Een beroep op een hardheidsclausule zal steeds worden beoordeeld aan de hand van de beschikbare bewijsstukken alsmede de informatie aanwezig in de bestanden van de DIMAS, de DBSB en andere relevante ketenpartners. (…)”.
De beoordeling
Spoedeisend belang?
7. Het gerecht overweegt dat niet is gebleken dat verzoeker een (voldoende) spoedeisend belang heeft bij het treffen van een voorlopige voorziening. Dat hij binnen een bepaalde periode Aruba vrijwillig dient te verlaten, levert gelet op zijn jarenlange illegale verblijf in Aruba, geen spoedeisend belang op. Reeds gelet hierop kan het onderhavige verzoek worden afgewezen.
Heeft het bezwaar een redelijke kans van slagen?
8.1
Ook als gekeken wordt naar de inhoud van het beroep, is het gerecht op voorhand van oordeel dat dit geen kans van slagen heeft. In dit geval staat immers vast, dat verzoeker als 16-jarige (in 2013) als toerist Aruba is binnengekomen, dat hij na het verlopen van zijn toeristisch verblijf Aruba niet heeft verlaten, dat hij in 2016 voor het eerst een vergunning heeft aangevraagd, dat deze aanvraag werd afgewezen en dat verzoeker in 2018 uit Aruba is verwijderd. Verder staat vast dat verzoeker in december 2020 weer als toerist Aruba is binnengekomen en dat hij na het verlopen van zijn toeristisch verblijf (wederom) niet is vertrokken. Verzoeker heeft vervolgens pas in november 2023 een verzoek gedaan tot een vergunning tot tijdelijk verblijf met een beroep op de hardheidsclausule.
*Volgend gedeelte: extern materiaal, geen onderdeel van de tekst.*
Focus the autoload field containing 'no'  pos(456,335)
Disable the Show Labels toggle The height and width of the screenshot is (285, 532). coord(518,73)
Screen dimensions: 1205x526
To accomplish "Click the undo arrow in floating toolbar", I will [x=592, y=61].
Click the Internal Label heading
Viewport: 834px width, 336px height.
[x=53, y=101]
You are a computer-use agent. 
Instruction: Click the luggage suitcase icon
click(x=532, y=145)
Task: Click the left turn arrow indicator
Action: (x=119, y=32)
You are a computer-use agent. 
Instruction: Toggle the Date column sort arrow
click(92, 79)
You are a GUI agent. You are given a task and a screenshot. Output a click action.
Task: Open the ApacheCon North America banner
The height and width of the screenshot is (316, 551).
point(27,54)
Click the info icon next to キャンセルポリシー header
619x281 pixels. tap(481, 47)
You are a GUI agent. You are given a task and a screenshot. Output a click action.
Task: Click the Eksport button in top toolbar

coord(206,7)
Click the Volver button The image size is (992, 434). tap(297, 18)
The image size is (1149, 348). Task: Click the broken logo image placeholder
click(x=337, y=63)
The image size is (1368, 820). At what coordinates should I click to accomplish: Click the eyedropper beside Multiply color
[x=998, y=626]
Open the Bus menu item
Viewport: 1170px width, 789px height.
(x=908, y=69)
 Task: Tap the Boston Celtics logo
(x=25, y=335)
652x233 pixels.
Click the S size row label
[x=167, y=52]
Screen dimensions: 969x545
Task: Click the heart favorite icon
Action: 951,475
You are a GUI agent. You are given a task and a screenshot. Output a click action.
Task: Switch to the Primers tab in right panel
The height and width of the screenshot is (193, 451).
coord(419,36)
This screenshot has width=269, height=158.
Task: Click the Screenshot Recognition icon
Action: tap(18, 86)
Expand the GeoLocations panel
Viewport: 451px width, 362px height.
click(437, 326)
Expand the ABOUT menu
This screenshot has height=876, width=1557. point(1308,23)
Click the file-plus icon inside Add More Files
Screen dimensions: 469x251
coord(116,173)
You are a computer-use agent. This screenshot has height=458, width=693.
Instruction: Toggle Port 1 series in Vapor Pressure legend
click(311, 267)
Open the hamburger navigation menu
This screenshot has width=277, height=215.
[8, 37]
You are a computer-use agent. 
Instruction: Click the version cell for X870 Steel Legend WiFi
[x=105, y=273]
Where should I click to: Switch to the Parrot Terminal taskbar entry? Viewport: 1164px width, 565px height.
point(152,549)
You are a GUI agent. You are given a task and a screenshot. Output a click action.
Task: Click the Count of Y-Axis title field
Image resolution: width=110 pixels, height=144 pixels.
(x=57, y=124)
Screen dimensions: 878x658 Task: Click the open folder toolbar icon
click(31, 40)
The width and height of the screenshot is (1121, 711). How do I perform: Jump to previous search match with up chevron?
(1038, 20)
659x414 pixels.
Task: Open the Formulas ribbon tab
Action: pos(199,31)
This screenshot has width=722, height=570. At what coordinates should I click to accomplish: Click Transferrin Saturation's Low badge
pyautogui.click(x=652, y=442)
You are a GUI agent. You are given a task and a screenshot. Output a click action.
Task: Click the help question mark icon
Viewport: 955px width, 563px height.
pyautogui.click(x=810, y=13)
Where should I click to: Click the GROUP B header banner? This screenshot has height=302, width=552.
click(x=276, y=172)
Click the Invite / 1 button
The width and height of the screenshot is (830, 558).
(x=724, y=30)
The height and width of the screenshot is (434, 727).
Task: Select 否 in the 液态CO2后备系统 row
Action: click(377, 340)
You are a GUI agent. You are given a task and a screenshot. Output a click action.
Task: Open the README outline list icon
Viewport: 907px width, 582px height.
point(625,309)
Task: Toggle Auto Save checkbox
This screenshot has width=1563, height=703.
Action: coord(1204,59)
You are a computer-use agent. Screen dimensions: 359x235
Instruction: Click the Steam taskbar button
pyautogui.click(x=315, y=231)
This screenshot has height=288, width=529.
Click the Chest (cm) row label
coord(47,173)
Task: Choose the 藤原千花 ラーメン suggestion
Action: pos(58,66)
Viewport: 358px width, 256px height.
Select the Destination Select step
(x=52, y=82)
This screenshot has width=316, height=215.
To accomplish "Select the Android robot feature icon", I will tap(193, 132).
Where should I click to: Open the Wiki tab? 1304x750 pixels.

Nu verzoeker niet voldoet aan de vereisten als genoemd in hoofdstuk 1.5.4.1 van het toelatingsbeleid heeft verweerder op goede gronden besloten dat het beroep op hardheid faalt en mogen weigeren aan verzoeker een vergunning tot (tijdelijk) verblijf te verlenen.
8.2
Wat betreft het beroep van verzoeker op artikel 8 EVRM, overweegt het gerecht, dat verzoeker geen vergunning heeft aangevraagd met als doel gezinshereniging of in het kader van family life. Reeds gelet hierop kan zijn beroep op artikel 8 EVRM niet slagen. Bovendien is in deze procedure niet gebleken dat verzoeker inderdaad effective family life met zijn minderjarige zoon heeft, nu verzoeker niets heeft aangevoerd over zijn omgangsregeling met de zoon, en niet is gebleken dat de zoon bij hem woont.
9. Gelet op het vorenstaande zal het bezwaar zeer waarschijnlijk ongegrond worden verklaard.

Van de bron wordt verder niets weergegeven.